In Ada, the predefined floating-point types (Short_Float, Float, Long_Float, Long_Long_Float) are defined to be `unconstrained'. This means that even though each has a well-defined base range, an operation that delivers a result outside this base range is not required to raise an exception. This implementation permission accommodates the notion of infinities in IEEE floating-point, and corresponds to the efficient execution mode on most machines. GNAT will not raise overflow exceptions on these machines; instead it will generate infinities and NaN’s as defined in the IEEE standard.
Generating infinities, although efficient, is not always desirable. Often the preferable approach is to check for overflow, even at the (perhaps considerable) expense of run-time performance. This can be accomplished by defining your own constrained floating-point subtypes – i.e., by supplying explicit range constraints – and indeed such a subtype can have the same base range as its base type. For example:
subtype My_Float is Float range Float'Range;
Here My_Float has the same range as Float but is constrained, so operations on My_Float values will be checked for overflow against this range.
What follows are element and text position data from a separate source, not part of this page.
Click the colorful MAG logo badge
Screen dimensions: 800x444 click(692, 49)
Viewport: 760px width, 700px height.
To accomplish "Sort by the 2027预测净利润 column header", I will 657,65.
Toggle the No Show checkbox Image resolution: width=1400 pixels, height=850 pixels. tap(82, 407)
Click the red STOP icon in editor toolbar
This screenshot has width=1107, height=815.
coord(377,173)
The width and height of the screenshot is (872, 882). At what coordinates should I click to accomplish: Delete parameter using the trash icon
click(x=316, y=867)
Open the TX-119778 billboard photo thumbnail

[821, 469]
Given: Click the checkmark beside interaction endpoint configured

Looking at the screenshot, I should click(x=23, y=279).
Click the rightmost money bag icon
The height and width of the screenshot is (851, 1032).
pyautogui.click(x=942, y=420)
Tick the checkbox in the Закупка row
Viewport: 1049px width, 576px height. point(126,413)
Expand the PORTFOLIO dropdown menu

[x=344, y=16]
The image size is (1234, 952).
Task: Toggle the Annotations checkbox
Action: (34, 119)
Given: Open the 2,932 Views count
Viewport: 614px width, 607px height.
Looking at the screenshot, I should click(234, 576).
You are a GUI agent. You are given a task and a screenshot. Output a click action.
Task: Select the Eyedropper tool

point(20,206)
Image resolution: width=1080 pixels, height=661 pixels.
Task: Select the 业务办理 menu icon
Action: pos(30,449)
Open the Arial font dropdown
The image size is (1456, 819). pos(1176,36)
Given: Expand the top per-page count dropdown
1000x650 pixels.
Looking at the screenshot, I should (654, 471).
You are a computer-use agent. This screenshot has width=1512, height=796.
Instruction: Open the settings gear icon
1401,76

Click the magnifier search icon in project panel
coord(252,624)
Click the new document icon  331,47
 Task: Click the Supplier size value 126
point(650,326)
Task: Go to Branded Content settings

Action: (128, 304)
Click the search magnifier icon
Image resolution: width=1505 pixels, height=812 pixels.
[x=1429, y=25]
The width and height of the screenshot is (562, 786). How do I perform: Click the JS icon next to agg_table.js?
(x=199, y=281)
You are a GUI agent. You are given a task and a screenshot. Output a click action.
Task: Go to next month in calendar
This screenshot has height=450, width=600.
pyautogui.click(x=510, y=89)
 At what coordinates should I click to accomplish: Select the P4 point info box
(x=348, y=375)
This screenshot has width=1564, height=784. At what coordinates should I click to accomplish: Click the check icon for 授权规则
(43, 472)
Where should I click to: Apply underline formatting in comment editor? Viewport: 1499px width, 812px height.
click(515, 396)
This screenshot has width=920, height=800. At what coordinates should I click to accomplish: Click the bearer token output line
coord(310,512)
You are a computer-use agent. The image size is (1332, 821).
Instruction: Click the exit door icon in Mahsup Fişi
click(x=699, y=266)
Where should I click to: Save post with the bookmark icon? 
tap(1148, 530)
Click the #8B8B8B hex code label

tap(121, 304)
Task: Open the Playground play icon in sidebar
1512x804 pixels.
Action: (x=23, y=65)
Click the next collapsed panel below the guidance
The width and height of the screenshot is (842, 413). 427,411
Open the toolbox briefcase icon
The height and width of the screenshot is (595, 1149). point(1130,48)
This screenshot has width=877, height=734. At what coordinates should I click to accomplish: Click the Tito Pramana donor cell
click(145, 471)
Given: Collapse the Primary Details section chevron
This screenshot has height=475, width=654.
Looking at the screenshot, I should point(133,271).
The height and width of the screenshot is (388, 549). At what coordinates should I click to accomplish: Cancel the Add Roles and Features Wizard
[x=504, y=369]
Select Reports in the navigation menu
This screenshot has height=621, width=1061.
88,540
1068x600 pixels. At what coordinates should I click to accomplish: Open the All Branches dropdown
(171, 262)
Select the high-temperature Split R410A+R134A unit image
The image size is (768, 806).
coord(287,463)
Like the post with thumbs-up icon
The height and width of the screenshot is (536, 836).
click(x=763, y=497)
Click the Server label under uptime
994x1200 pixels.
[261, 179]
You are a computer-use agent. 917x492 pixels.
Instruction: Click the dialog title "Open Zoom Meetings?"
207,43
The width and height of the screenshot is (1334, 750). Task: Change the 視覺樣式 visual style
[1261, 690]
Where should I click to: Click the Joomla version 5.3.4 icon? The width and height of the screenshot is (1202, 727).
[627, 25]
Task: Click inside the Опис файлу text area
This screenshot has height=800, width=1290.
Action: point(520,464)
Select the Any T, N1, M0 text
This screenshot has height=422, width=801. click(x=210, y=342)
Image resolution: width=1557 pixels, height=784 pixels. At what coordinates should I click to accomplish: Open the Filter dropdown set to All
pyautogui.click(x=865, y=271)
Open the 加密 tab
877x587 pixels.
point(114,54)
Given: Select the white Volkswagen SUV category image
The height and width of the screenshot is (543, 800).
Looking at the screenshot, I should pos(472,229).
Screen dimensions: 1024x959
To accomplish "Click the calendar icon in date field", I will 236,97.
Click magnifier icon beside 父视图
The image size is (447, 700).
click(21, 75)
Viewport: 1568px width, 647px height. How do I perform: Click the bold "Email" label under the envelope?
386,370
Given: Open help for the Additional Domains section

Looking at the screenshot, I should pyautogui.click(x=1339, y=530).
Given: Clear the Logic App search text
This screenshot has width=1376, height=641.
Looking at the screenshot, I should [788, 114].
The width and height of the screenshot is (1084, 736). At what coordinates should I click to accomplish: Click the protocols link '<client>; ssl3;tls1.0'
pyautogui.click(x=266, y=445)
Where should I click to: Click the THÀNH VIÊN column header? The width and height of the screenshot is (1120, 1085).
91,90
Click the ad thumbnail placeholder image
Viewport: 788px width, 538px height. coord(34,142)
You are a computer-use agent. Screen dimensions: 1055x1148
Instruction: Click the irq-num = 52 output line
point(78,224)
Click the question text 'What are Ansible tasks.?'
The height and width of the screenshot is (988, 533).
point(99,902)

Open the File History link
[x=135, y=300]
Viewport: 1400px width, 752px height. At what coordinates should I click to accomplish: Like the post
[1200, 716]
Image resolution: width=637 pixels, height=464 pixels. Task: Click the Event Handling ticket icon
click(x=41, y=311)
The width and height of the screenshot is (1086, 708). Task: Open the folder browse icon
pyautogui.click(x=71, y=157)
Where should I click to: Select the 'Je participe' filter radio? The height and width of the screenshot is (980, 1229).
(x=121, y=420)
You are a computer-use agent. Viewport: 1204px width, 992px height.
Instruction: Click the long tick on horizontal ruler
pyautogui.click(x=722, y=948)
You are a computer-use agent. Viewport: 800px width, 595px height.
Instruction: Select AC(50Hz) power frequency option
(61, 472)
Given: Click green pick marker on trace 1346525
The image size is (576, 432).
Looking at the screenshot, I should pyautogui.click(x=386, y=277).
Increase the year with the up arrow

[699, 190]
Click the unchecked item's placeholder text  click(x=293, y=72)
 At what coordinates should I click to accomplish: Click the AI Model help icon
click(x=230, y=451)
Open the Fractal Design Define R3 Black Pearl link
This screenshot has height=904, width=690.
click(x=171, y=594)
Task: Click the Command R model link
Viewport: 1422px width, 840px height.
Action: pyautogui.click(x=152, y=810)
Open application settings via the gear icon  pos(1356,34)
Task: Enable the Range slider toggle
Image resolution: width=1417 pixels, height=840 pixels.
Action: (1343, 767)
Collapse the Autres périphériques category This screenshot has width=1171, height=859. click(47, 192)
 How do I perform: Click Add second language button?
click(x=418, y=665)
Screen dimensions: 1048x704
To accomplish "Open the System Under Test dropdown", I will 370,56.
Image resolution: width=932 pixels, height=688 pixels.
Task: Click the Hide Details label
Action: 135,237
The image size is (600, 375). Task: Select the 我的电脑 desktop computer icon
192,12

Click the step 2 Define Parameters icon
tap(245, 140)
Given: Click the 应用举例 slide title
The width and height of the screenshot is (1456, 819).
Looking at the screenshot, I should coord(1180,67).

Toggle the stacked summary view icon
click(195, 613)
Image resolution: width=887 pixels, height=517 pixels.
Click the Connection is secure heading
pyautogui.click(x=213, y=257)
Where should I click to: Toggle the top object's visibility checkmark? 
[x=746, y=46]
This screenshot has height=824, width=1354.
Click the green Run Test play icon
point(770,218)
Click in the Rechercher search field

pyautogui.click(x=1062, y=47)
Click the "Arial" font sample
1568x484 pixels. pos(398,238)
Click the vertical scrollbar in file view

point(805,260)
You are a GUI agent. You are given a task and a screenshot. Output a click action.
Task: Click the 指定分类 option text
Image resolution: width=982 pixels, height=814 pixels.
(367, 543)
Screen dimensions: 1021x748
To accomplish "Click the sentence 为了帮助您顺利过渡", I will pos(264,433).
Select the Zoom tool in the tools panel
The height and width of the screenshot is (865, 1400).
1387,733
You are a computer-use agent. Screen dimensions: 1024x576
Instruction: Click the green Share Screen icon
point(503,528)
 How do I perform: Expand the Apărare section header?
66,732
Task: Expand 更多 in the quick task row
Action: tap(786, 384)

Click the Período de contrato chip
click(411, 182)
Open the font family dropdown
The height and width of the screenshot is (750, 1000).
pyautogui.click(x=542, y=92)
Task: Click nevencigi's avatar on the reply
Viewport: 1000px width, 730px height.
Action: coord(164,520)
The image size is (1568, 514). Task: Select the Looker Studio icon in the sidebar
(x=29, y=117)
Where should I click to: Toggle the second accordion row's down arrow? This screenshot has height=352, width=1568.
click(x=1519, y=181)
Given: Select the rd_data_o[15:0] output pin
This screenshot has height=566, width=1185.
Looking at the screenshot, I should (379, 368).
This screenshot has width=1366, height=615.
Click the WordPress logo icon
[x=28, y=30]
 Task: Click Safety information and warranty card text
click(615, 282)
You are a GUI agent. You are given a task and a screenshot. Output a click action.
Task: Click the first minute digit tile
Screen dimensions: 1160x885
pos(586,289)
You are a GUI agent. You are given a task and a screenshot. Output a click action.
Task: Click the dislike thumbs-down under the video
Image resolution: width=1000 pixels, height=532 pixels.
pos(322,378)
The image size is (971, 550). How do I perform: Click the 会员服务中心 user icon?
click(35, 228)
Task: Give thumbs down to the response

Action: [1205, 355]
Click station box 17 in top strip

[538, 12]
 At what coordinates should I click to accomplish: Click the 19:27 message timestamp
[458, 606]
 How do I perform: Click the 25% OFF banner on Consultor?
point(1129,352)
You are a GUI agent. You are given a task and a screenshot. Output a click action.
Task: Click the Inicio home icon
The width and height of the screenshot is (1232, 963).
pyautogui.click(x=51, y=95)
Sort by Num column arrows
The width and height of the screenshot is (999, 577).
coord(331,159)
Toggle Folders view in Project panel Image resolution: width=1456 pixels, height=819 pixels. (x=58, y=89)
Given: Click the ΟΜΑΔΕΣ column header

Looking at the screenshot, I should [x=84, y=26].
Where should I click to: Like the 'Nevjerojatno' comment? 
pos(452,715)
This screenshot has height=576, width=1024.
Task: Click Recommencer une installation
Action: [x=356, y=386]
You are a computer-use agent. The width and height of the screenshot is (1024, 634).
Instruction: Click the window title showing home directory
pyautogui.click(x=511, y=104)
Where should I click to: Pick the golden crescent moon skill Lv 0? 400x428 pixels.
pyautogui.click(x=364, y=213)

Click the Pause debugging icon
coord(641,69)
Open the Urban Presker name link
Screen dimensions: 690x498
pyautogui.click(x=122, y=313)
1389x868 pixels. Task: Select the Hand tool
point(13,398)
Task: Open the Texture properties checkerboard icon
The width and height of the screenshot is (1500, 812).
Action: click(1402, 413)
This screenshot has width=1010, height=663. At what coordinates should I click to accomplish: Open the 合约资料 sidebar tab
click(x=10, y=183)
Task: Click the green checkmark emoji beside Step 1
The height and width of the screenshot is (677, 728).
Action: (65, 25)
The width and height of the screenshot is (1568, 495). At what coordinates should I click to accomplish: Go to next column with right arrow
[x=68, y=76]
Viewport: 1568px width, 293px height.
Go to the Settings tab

This style will achieve the desired goal, but it is often more convenient to be able to simply use the standard predefined floating-point types as long as overflow checking could be guaranteed. The Check_Float_Overflow configuration pragma achieves this effect. If a unit is compiled subject to this configuration pragma, then all operations on predefined floating-point types including operations on base types of these floating-point types will be treated as though those types were constrained, and overflow checks will be generated. The Constraint_Error exception is raised if the result is out of range.
This mode can also be set by use of the compiler switch `-gnateF'.